Libya's battered NTC forces urge more NATO strikes

AFP , Wednesday 28 Sep 2011

Anti-Gaddafi forces Wednesday urged NATO to intensify its air war as they took heavy losses in a push on the ousted despot's birthplace of Sirte and his other remaining bastion, Bani Walid

In a radio message, Muamer Gaddafi hailed the resistance put up in Bani Walid, where the NTC said 11 of their fighters were killed Tuesday by a hail of rockets fired by forces loyal to the former strongman.

Among those killed in the barrage was senior commander Daou al-Salhine al-Jadak, whose car was struck by a rocket as he headed towards the front late in the day, NTC chief negotiator Abdullah Kenshil told AFP. Jadak, one of the highest ranking NTC commanders in Bani Walid who hails from the town itself, told AFP two days before his death that he had been imprisoned for more than 18 years for helping organise a 1993 rebellion.

NTC field commander Captain Walid Khaimej said that the fierce resistance of Kadhafi's loyalists had stalled the advance by his fighters in the desert town, some 170 kilometres (100 miles) southeast of Tripoli.
"There is always incoming missile and artillery fire. We are returning fire with heavy weapons but we are not sending in infantry. We are waiting for reinforcements to come from Tripoli and Zawiyah," said Khaimej.

"NATO is here but is not doing enough. They take out the rocket launchers firing at us, but they are immediately replaced. We need more help from NATO," he added. The Western military alliance has under a UN mandate being giving air support to a popular revolt against Gaddafi launched in February which saw the veteran strongman toppled from power after 42 years by NTC forces last month.

Gaddafi has gone into hiding since Tripoli was overrun on August 23 but he and some of his sons are still believed by the NTC to be in Libya, possibly even in Bani Walid or Sirte. The losses were almost as bad in Sirte, where NTC fighters are battling their way to the heart of the sprawling Mediterranean city, site of a Gaddafi compound and bunkers.

Fighting centered around Mahari Hotel in eastern Sirte where NTC combatants engaged loyalist troops in close quarter skirmishes, a commander said. "More than 10 of our fighters have been killed (on Tuesday) in face-to-face fighting near Mahari Hotel," said the commander, who asked not to be named as the information was sensitive.

The NTC fighters and Gadafi's diehards clashed "in street fights and shot at each other from close range with Kalashnikovs and rocket-propelled grenades," he said.

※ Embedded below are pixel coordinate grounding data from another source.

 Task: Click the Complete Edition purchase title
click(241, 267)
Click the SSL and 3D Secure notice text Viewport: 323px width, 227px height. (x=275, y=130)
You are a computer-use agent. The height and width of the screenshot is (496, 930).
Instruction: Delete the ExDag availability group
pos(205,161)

At a field hospital east of the city, Dr Yusuf al-Badri said the NTC casualties continued Wednesday to mount after "a very bad day" on Tuesday when eight of them were killed and almost 50 wounded. "One fighter was killed today and five wounded so far. The wounded were taken to Ras Lanuf hospital," he told AFP.

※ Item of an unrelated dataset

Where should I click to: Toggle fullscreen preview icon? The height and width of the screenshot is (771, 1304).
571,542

The NTC fighters had early on Tuesday captured Sirte's port, marking a key victory in the battle for control of Gaddafi's hometown. But they expected a ferocious fight for control of the compound, the nerve centre of the remaining resistance where some of Gaddafi's family are thought to be holed up.

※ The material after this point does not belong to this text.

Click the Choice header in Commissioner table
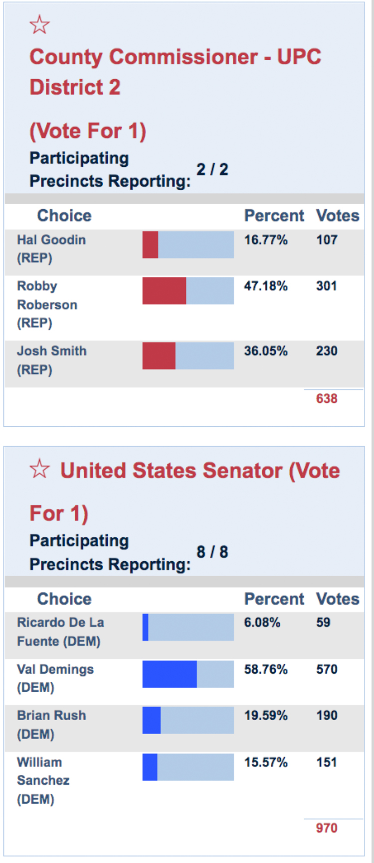Screen dimensions: 374x863 pos(64,216)
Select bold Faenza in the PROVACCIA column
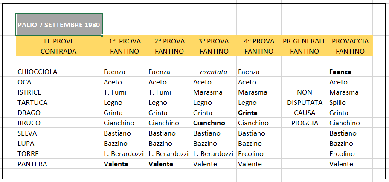 340,72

NTC fighter Fateh Marimri, who drove out of Sirte's eastern gate in what he said was a captured Gaddafi 4X4, also reported heavy fighting around Mahari Hotel. "They are using heavy weapons but we are not, as we want to cause minimum damage to civilians," Marimri told AFP. "They are now fighting us in civilian clothes and there are African mercenaries everywhere in Sirte."

He also said Gaddafi's family members were inside Sirte, backed by a "large number of his forces", but did not give names. Thousands of fearful civilians have been fleeing Sirte, 360 kilometres (225 miles) east of Tripoli, as the new regime's forces close in from the east, south and west.

NATO said the plight of civilians is worsening by the day in Sirte and Bani Walid, with supplies running short and snipers preventing escape. The populations of the two Gaddafi strongholds are "under enormous pressure" with access to drinking water, food, electricity, medicine and fuel "severely impeded," an alliance spokesman said.

"Media, eyewitness accounts and intelligence reports reveal the worsening situation in these two towns," Colonel Roland Lavoie said in Brussels. In Gaddafi's radio message, a transcript of which was carried by a loyalist website on Tuesday, he said he was still fighting and was ready to die a martyr.

"Heroes have resisted and fallen as martyrs and we too are awaiting martyrdom," Gaddafi said. He praised the fierce resistance put up in Bani Walid, which had been a major recruiting ground for his elite army units.
"You should know that I am on the ground with you," he said. "Through your jihad, you are imitating the exploits of your ancestors."